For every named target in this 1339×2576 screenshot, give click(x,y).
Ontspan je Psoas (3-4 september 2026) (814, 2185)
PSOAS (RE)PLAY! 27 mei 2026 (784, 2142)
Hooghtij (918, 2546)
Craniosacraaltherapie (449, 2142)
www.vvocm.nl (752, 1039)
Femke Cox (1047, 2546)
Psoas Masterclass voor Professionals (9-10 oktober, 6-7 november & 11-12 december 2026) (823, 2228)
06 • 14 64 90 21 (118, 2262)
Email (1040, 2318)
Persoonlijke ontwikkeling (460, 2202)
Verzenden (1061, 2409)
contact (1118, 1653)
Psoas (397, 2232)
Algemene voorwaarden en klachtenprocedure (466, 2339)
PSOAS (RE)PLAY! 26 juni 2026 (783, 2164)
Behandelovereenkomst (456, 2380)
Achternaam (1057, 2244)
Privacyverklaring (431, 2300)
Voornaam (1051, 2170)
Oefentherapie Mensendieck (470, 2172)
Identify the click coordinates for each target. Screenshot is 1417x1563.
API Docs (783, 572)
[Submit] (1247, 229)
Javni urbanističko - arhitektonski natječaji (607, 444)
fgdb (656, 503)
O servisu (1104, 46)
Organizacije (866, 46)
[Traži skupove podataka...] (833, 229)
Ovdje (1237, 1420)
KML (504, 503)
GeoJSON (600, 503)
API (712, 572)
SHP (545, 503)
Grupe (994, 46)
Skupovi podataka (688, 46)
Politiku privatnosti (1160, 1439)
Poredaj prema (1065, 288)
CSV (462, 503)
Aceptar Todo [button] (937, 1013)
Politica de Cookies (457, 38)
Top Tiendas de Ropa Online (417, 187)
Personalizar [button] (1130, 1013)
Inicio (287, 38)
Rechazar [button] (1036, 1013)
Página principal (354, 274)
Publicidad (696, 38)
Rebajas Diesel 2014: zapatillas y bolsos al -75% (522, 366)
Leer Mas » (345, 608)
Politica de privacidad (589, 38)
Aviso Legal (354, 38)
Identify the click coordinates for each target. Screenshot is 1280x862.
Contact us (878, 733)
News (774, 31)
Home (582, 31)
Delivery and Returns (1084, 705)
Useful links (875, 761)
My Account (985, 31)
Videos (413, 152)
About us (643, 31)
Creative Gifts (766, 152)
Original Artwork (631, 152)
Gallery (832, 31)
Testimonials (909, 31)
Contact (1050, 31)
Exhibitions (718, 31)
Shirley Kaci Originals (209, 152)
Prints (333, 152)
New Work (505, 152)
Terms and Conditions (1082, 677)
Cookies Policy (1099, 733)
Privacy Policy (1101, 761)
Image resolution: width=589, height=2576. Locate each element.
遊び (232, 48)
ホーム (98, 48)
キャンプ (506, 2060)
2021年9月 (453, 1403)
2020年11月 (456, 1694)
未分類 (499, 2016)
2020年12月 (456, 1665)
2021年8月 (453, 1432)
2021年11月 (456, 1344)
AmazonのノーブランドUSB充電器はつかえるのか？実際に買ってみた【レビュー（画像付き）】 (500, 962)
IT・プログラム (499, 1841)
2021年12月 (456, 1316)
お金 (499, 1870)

_ _ _ _

### Do this
Reproduce all of the material above line for line, changing nothing.

### Solution for this exercise
For every named target in this 1339×2576 screenshot, give click(x,y).
Ontspan je Psoas (3-4 september 2026) (814, 2185)
PSOAS (RE)PLAY! 27 mei 2026 (784, 2142)
Hooghtij (918, 2546)
Craniosacraaltherapie (449, 2142)
www.vvocm.nl (752, 1039)
Femke Cox (1047, 2546)
Psoas Masterclass voor Professionals (9-10 oktober, 6-7 november & 11-12 december 2026) (823, 2228)
06 • 14 64 90 21 (118, 2262)
Email (1040, 2318)
Persoonlijke ontwikkeling (460, 2202)
Verzenden (1061, 2409)
contact (1118, 1653)
Psoas (397, 2232)
Algemene voorwaarden en klachtenprocedure (466, 2339)
PSOAS (RE)PLAY! 26 juni 2026 (783, 2164)
Behandelovereenkomst (456, 2380)
Achternaam (1057, 2244)
Privacyverklaring (431, 2300)
Voornaam (1051, 2170)
Oefentherapie Mensendieck (470, 2172)
Identify the click coordinates for each target. Screenshot is 1417x1563.
API Docs (783, 572)
[Submit] (1247, 229)
Javni urbanističko - arhitektonski natječaji (607, 444)
fgdb (656, 503)
O servisu (1104, 46)
Organizacije (866, 46)
[Traži skupove podataka...] (833, 229)
Ovdje (1237, 1420)
KML (504, 503)
GeoJSON (600, 503)
API (712, 572)
SHP (545, 503)
Grupe (994, 46)
Skupovi podataka (688, 46)
Politiku privatnosti (1160, 1439)
Poredaj prema (1065, 288)
CSV (462, 503)
Aceptar Todo [button] (937, 1013)
Politica de Cookies (457, 38)
Top Tiendas de Ropa Online (417, 187)
Personalizar [button] (1130, 1013)
Inicio (287, 38)
Rechazar [button] (1036, 1013)
Página principal (354, 274)
Publicidad (696, 38)
Rebajas Diesel 2014: zapatillas y bolsos al -75% (522, 366)
Leer Mas » (345, 608)
Politica de privacidad (589, 38)
Aviso Legal (354, 38)
Identify the click coordinates for each target. Screenshot is 1280x862.
Contact us (878, 733)
News (774, 31)
Home (582, 31)
Delivery and Returns (1084, 705)
Useful links (875, 761)
My Account (985, 31)
Videos (413, 152)
About us (643, 31)
Creative Gifts (766, 152)
Original Artwork (631, 152)
Gallery (832, 31)
Testimonials (909, 31)
Contact (1050, 31)
Exhibitions (718, 31)
Shirley Kaci Originals (209, 152)
Prints (333, 152)
New Work (505, 152)
Terms and Conditions (1082, 677)
Cookies Policy (1099, 733)
Privacy Policy (1101, 761)
Image resolution: width=589, height=2576. Locate each element.
遊び (232, 48)
ホーム (98, 48)
キャンプ (506, 2060)
2021年9月 (453, 1403)
2020年11月 (456, 1694)
未分類 (499, 2016)
2020年12月 (456, 1665)
2021年8月 (453, 1432)
2021年11月 (456, 1344)
AmazonのノーブランドUSB充電器はつかえるのか？実際に買ってみた【レビュー（画像付き）】 (500, 962)
IT・プログラム (499, 1841)
2021年12月 (456, 1316)
お金 (499, 1870)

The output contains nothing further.